### ASSIGNMENT
Restate the records underneath, keeping each one exactly the same.

(Stored items)
::::

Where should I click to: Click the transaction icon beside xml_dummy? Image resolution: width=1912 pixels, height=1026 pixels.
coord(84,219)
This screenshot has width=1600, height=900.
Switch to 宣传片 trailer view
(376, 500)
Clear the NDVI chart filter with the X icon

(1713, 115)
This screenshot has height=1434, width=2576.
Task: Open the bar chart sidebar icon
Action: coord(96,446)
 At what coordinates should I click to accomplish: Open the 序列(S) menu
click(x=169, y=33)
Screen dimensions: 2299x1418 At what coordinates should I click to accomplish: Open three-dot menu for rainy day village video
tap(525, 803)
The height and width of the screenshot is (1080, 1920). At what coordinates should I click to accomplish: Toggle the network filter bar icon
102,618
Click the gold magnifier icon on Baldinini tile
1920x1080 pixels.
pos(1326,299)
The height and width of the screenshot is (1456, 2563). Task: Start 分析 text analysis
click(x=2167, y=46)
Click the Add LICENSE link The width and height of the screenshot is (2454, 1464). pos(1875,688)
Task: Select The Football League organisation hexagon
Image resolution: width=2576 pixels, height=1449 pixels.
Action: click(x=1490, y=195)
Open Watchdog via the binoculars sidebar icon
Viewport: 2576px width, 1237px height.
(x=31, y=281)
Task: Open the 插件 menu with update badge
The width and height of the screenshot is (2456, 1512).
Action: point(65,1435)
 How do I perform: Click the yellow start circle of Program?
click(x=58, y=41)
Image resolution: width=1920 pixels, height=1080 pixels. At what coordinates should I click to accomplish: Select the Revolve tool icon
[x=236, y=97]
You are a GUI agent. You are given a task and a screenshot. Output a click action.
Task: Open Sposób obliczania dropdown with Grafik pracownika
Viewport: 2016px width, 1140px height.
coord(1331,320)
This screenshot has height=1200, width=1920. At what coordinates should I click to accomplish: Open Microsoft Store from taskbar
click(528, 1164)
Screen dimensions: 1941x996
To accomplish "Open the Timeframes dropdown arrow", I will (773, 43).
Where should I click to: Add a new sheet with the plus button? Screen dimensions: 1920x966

::::

### RESULT OF THE EXERCISE
Where should I click to: Click the transaction icon beside xml_dummy? Image resolution: width=1912 pixels, height=1026 pixels.
coord(84,219)
This screenshot has width=1600, height=900.
Switch to 宣传片 trailer view
(376, 500)
Clear the NDVI chart filter with the X icon

(1713, 115)
This screenshot has height=1434, width=2576.
Task: Open the bar chart sidebar icon
Action: coord(96,446)
 At what coordinates should I click to accomplish: Open the 序列(S) menu
click(x=169, y=33)
Screen dimensions: 2299x1418 At what coordinates should I click to accomplish: Open three-dot menu for rainy day village video
tap(525, 803)
The height and width of the screenshot is (1080, 1920). At what coordinates should I click to accomplish: Toggle the network filter bar icon
102,618
Click the gold magnifier icon on Baldinini tile
1920x1080 pixels.
pos(1326,299)
The height and width of the screenshot is (1456, 2563). Task: Start 分析 text analysis
click(x=2167, y=46)
Click the Add LICENSE link The width and height of the screenshot is (2454, 1464). pos(1875,688)
Task: Select The Football League organisation hexagon
Image resolution: width=2576 pixels, height=1449 pixels.
Action: click(x=1490, y=195)
Open Watchdog via the binoculars sidebar icon
Viewport: 2576px width, 1237px height.
(x=31, y=281)
Task: Open the 插件 menu with update badge
The width and height of the screenshot is (2456, 1512).
Action: point(65,1435)
 How do I perform: Click the yellow start circle of Program?
click(x=58, y=41)
Image resolution: width=1920 pixels, height=1080 pixels. At what coordinates should I click to accomplish: Select the Revolve tool icon
[x=236, y=97]
You are a GUI agent. You are given a task and a screenshot. Output a click action.
Task: Open Sposób obliczania dropdown with Grafik pracownika
Viewport: 2016px width, 1140px height.
coord(1331,320)
This screenshot has height=1200, width=1920. At what coordinates should I click to accomplish: Open Microsoft Store from taskbar
click(528, 1164)
Screen dimensions: 1941x996
To accomplish "Open the Timeframes dropdown arrow", I will (773, 43).
Where should I click to: Add a new sheet with the plus button? Screen dimensions: 1920x966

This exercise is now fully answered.